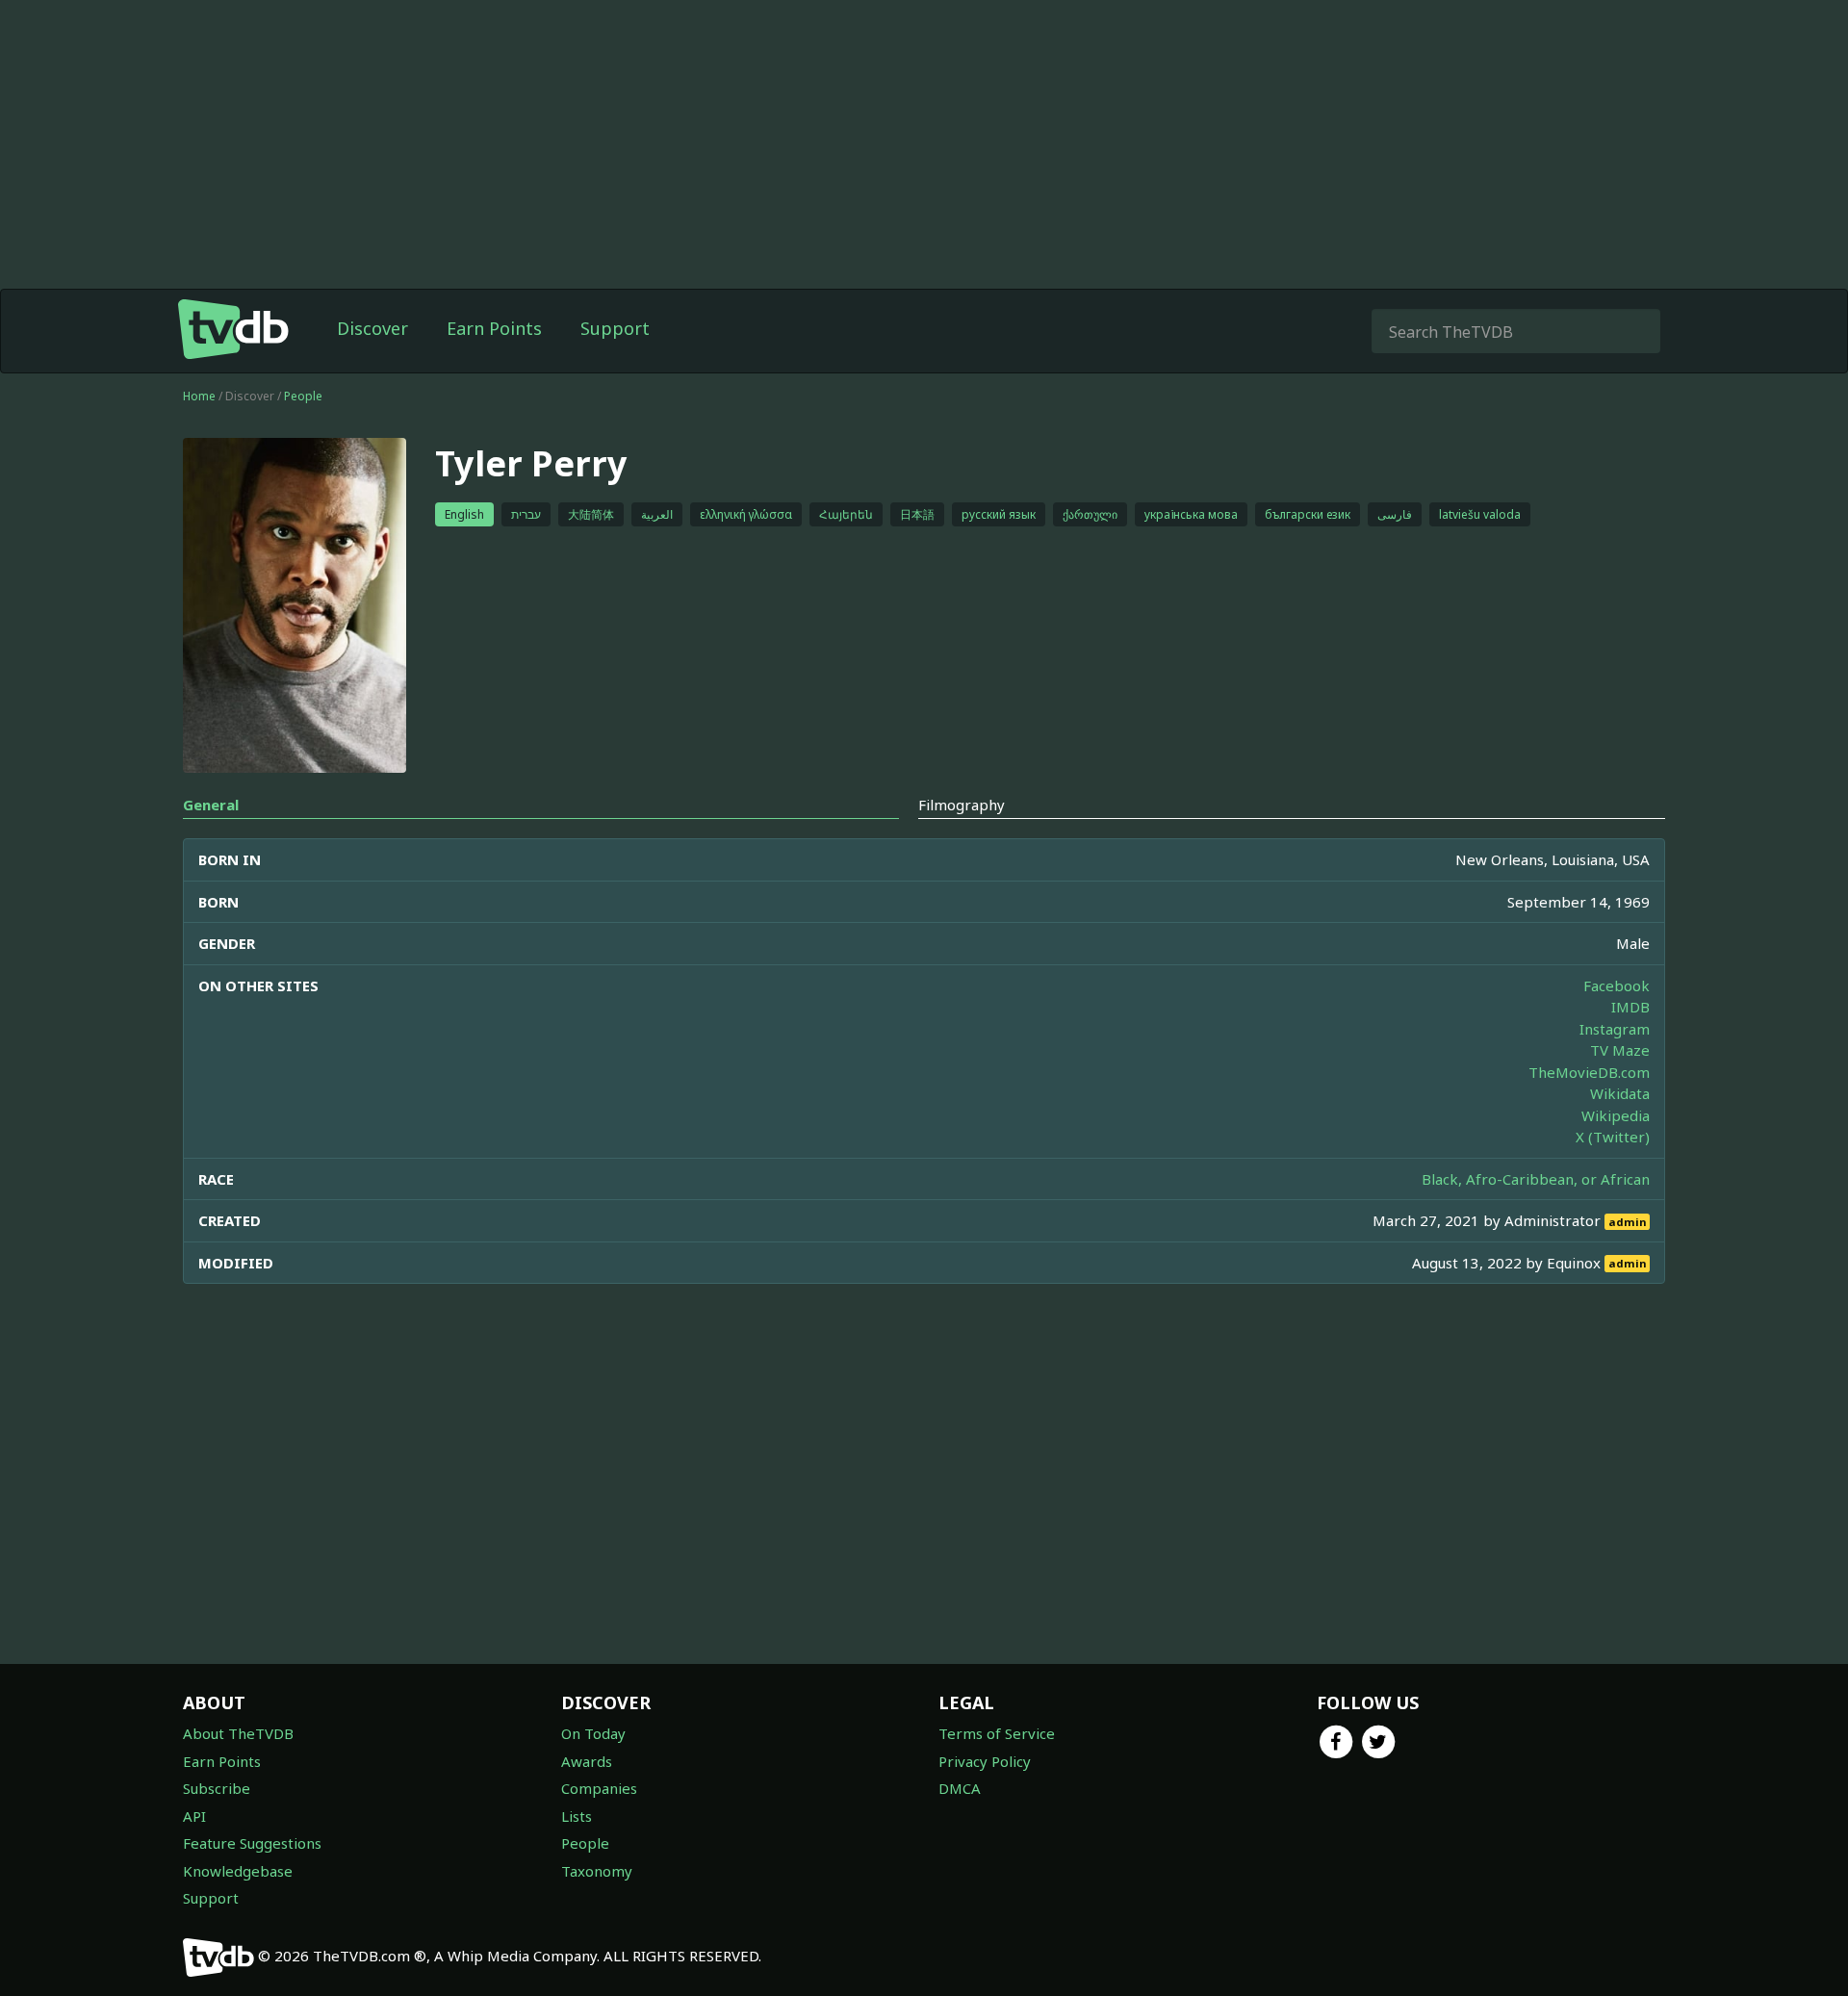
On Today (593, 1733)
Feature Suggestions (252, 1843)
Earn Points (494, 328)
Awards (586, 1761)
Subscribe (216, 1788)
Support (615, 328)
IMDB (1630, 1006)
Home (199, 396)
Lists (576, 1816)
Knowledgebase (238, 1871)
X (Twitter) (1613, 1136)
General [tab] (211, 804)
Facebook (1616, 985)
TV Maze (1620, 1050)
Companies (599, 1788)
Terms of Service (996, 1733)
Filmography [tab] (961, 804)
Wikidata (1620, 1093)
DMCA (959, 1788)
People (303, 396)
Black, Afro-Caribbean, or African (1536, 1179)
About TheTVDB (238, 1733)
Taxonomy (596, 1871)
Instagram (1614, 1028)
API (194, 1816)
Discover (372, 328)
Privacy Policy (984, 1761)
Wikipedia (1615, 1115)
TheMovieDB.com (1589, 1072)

━━━

If a record holds a picture, drop the picture and reproduce everything else exactly.

• [Solution to the exercise]:
On Today (593, 1733)
Feature Suggestions (252, 1843)
Earn Points (494, 328)
Awards (586, 1761)
Subscribe (216, 1788)
Support (615, 328)
IMDB (1630, 1006)
Home (199, 396)
Lists (576, 1816)
Knowledgebase (238, 1871)
X (Twitter) (1613, 1136)
General [tab] (211, 804)
Facebook (1616, 985)
TV Maze (1620, 1050)
Companies (599, 1788)
Terms of Service (996, 1733)
Filmography [tab] (961, 804)
Wikidata (1620, 1093)
DMCA (959, 1788)
People (303, 396)
Black, Afro-Caribbean, or African (1536, 1179)
About TheTVDB (238, 1733)
Taxonomy (596, 1871)
Instagram (1614, 1028)
API (194, 1816)
Discover (372, 328)
Privacy Policy (984, 1761)
Wikipedia (1615, 1115)
TheMovieDB.com (1589, 1072)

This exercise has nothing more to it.